Fermat
The Path Tracer (Revisited)

Top: Contents


This chapter aims to show how to use PTLib library to build a much more streamlined, yet even more powerful path tracer.
If you take look at the full implementation in pathtracer_impl.h, you should notice that the overall structure is pretty similar to that of our Hello World prototype path-tracer, yet even more compact. We will skip some details and go directly to the important bits. Remember that the central feature of PTLib is the path_trace_loop() function, and that this is configured by a few template classes that need to be provided by the user. The first here is the implementation of the TPTContext class:
// the internal path tracing context
//
template <typename TDirectLightingSampler>
struct PathTracingContext : PTContextBase<PTOptions>, PTContextQueues
{
TDirectLightingSampler dl;
};
The main news here is the fact we inherited it from PTContextBase and PTContextQueues, and added a single member, the templated TPTDirectLightingSampler, PathTracingContext::dl.
The render method itself starts almost identically to the one we already saw:
// pre-multiply the previous frame for blending
renderer.rescale_frame( instance );
//fprintf(stderr, "render started (%u)\n", instance);
const uint2 res = renderer.res();
const uint32 n_pixels = res.x * res.y;
cugar::memory_arena arena( m_memory_pool.ptr() );
PTRayQueue in_queue;
PTRayQueue scatter_queue;
PTRayQueue shadow_queue;
m_options,
n_pixels,
in_queue,
scatter_queue,
shadow_queue,
arena );
// fetch a view of the renderer
RenderingContextView renderer_view = renderer.view(instance);
// instantiate the vertex processor
PTVertexProcessor vertex_processor;
The main news should be the last two lines:
// instantiate the vertex processor
PTVertexProcessor vertex_processor;
i.e. the instantiation of a custom TPTVertexProcessor - the second template interface that must be implemented in order to configure PTLib. After that, the body of the render method is almost trivial:
// use the Reinforcement-Learning direct-lighting sampler
if (m_options.nee_type == NEE_ALGORITHM_RL)
{
// initialize the path-tracing context
PathTracingContext<DirectLightingRL> context;
context.options = m_options;
context.in_bounce = 0;
context.in_queue = in_queue;
context.scatter_queue = scatter_queue;
context.shadow_queue = shadow_queue;
context.sequence = m_sequence.view();
context.frame_weight = 1.0f / float(renderer_view.instance + 1);
context.device_timers = device_timers;
context.bbox = m_bbox;
context.dl = DirectLightingRL(
view( *m_vtls_rl ),
m_mesh_vtls->view() );
// instantiate the actual path tracing loop
path_trace_loop( context, vertex_processor, renderer, renderer_view, stats );
}
else // use the regular mesh emitter direct-lighting sampler
{
// select which instantiation of the mesh light to use (VPLs or the plain mesh)

----------------------------------------

◆ **TASKS AND EXERCISES**
a. According to the path tracer chapter, what is the central feature of PTLib?
b. Resume the path tracer chapter from the point where its text stops.
The listing that follows the path tracer chapter comes from a different source.

Listing for locating words and elements:
----------------------------------------

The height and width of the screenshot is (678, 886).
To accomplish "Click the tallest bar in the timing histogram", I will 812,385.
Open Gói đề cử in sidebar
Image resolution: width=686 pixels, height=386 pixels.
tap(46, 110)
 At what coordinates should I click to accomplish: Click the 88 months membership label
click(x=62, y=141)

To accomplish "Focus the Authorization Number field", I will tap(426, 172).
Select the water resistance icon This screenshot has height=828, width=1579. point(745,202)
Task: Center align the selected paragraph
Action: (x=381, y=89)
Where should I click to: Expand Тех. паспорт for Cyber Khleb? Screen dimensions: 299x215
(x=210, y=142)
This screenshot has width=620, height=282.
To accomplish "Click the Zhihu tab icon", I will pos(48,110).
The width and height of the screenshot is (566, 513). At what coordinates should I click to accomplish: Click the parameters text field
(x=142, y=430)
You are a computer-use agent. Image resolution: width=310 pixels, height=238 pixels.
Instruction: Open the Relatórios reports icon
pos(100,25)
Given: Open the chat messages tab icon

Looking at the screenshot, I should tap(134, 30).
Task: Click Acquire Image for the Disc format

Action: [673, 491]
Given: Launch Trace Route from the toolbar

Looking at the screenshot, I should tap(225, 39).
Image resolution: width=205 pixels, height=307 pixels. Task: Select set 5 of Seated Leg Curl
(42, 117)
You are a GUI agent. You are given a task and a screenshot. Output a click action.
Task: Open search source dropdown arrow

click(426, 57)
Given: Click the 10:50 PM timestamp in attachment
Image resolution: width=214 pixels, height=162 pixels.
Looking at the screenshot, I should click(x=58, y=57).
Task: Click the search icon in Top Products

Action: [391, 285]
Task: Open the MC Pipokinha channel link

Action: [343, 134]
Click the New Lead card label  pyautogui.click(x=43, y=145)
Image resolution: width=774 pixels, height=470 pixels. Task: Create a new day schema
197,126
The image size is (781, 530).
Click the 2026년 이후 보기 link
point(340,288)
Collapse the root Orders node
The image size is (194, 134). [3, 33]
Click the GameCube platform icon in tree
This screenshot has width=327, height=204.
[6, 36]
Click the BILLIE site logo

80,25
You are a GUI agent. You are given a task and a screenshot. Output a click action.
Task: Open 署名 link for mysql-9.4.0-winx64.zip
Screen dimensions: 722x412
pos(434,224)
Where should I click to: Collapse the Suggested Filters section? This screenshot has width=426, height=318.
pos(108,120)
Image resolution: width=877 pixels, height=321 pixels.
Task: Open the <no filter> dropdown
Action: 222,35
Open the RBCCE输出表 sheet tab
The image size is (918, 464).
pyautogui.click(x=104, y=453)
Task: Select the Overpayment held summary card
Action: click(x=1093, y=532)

----------------------------------------

◆ **RESULTS FOR THE EXERCISE**
a. The path_trace_loop() function.

b.
MeshLight mesh_light = m_options.nee_type == NEE_ALGORITHM_VPL ? renderer_view.mesh_vpls : renderer_view.mesh_light;
// initialize the path-tracing context
PathTracingContext<DirectLightingMesh> context;
context.options = m_options;
context.in_bounce = 0;
context.in_queue = in_queue;
context.scatter_queue = scatter_queue;
context.shadow_queue = shadow_queue;
context.sequence = m_sequence.view();
context.frame_weight = 1.0f / float(renderer_view.instance + 1);
context.device_timers = device_timers;
context.bbox = m_bbox;
context.dl = DirectLightingMesh( mesh_light );
// instantiate the actual path tracing loop
path_trace_loop( context, vertex_processor, renderer, renderer_view, stats );
}
You'll notice that there are two parts to it, with two different instantiations of the path_trace_loop() call: they correspond to using two different direct-lighting samplers provided by Fermat, the default mesh-based sampler (DirectLightingMesh, second branch), which can be configured to either generate samples on the mesh triangles on the fly, or use a set of pre-sampled VPLs, and a more advanced Reinforcement Learning based sampler (DirectLightingRL, first branch). Other than that, the two branches are almost identical: they initialize the context with all its members, and call into path_trace_loop().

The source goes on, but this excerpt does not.